Rio 2016 : RSF says some leaders don’t deserve Olympic medals
Reporters Without Borders (RSF) notes that some nations that lead the world in hostility to media freedom are also near the top of the Rio de Janeiro Summer Olympics medal table. They include China and Russia, which are 3rd and 4th respectively in the medal table and are 176th and 148th respectively in RSF’s 2016 World Press Freedom Index.
“Sports performance is unfortunately no guide to the state of media freedom in a country,” RSF editor-in-chief Gilles Wullus said. “Some countries, such as China, Russia, Cuba, Uzbekistan, Kazakhstan and Iran win many medals but these medals cannot hide the fact that they also top the league of the world’s biggest enemies of independent journalism.”
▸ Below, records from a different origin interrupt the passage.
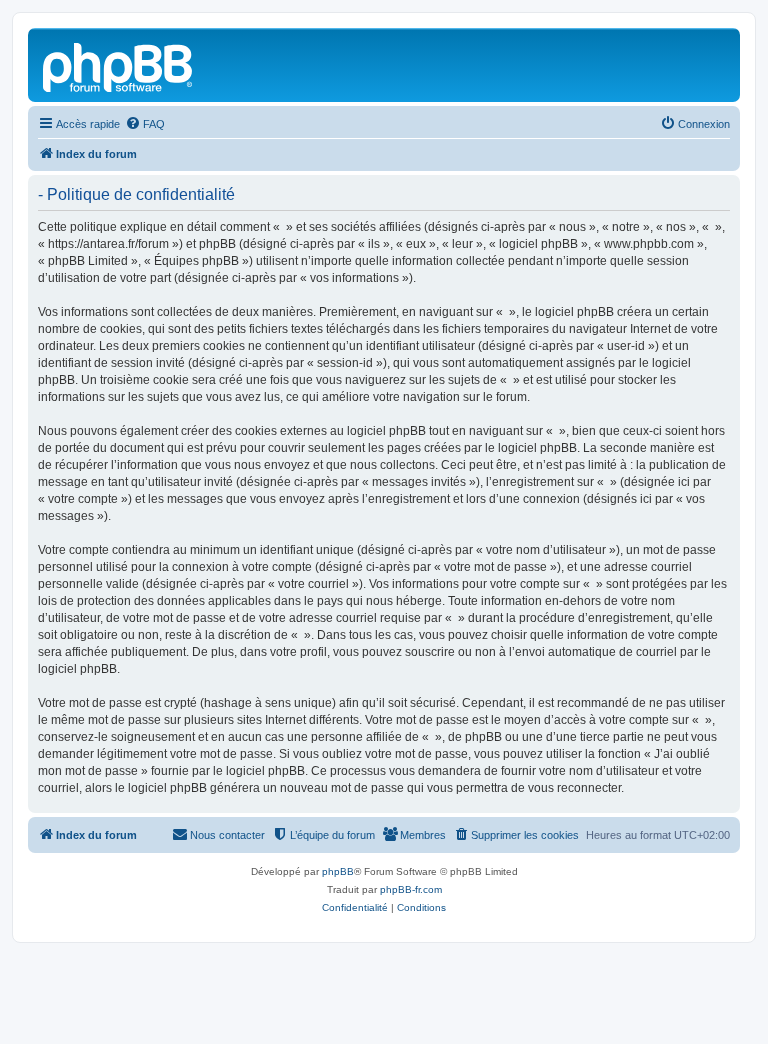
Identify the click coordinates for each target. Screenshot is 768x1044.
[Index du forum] (119, 65)
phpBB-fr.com (411, 889)
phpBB (338, 871)
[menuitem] (145, 124)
Cuba is 18th in the medals table but 171st out of 180 countries in the World Press Freedom Index.
Uzbekistan, Kazakhstan and Iran finished 21st, 22nd and 25th respectively in the Olympic medal table but are all near the bottom of the Index (166th, 160th and 171st respectively) and their rankings have worsened steadily since RSF launched the Index in 2002.
Conversely, RSF notes that some countries that do not figure in the Rio medal table nonetheless have good rankings in the Index. They include Costa Rica, which is 6th in the 2016 Index, Namibia (17th), Surinam (22nd), Ghana (26th), Cyprus (27th) and Samoa (29th).
A fall in sports performance may also hide an improvement in media freedom. Ukraine, for example, won seven medals less in Rio than in London in 2012, but has risen 19 places in the Index in the past four years. Tunisia, which won only one medal in Rio (compared with two in London), has advanced 42 places in the Index in the same period.
Compiled and published annually by RSF since 2002, the World Press Freedom Index ranks 180 countries according to the degree of freedom enjoyed by journalists.
During the Rio Olympics, RSF conducted a campaign called “Some wins don’t deserve medals” that was produced jointly with the international branding agency Cheeeeese. The campaign aimed to make Brazilian society and the international community more aware of the dangers for journalists and to put pressure on the authorities to take concrete measures to protect them.